## EXERCISE PROMPT
Could you put the lines of the records below, from the line containing "Given: Select the LumuWindowsAgent script" through the line containing "Looking at the" (both included), into a numbered list, skipping blank lines and leaving out the pictures?

## DATA SUPPLIED
┌──

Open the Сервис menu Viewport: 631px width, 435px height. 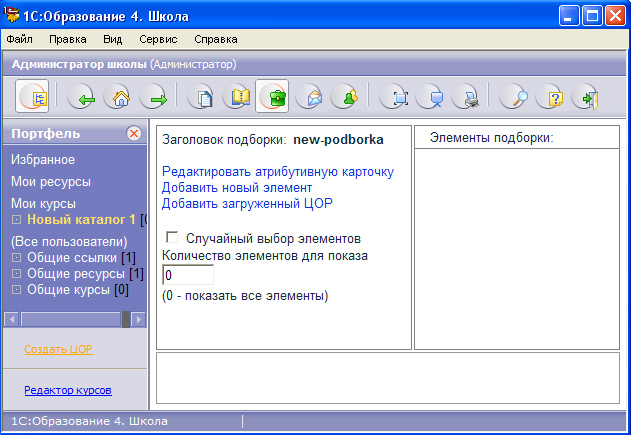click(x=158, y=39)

└──
┌──

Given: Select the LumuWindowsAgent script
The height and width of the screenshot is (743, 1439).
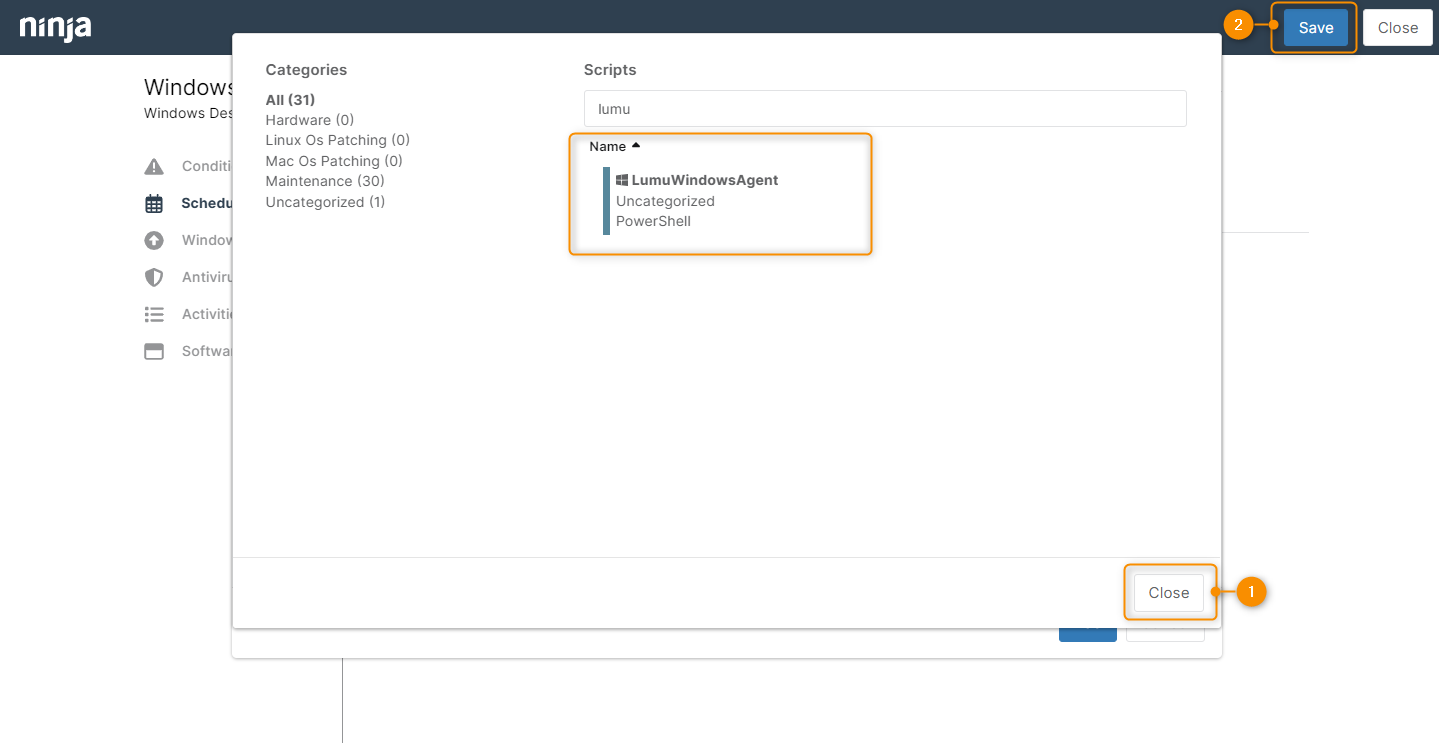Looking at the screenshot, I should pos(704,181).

└──
┌──

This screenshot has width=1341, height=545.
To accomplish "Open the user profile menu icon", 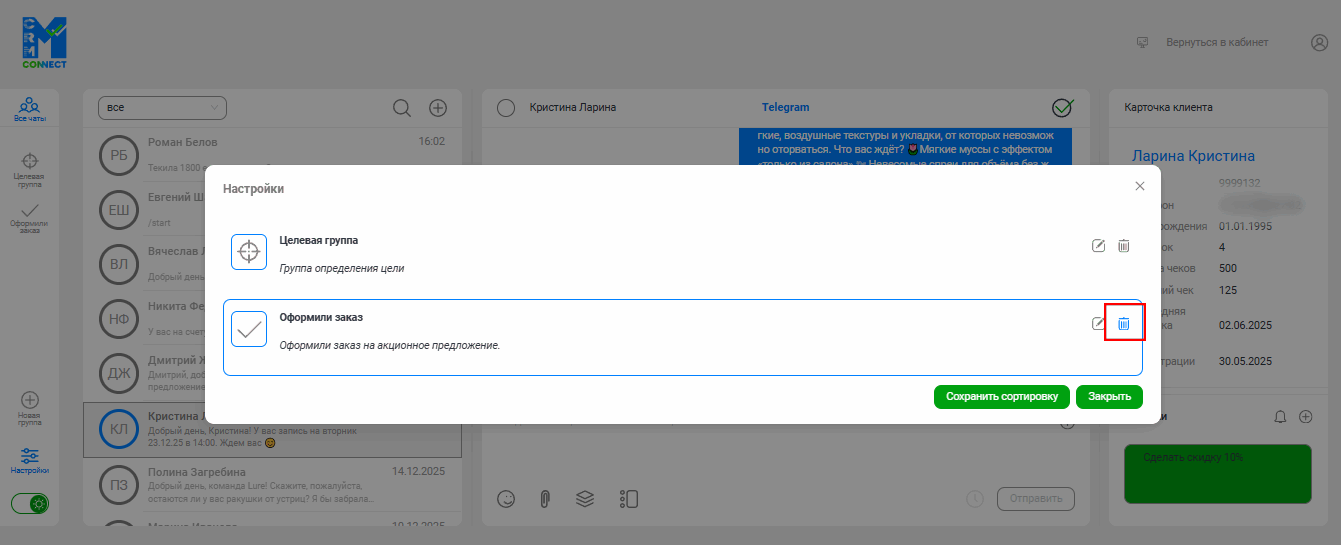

└──

## FINAL ANSWER
1. Given: Select the LumuWindowsAgent script
2. The height and width of the screenshot is (743, 1439).
3. Looking at the screenshot, I should pos(704,181).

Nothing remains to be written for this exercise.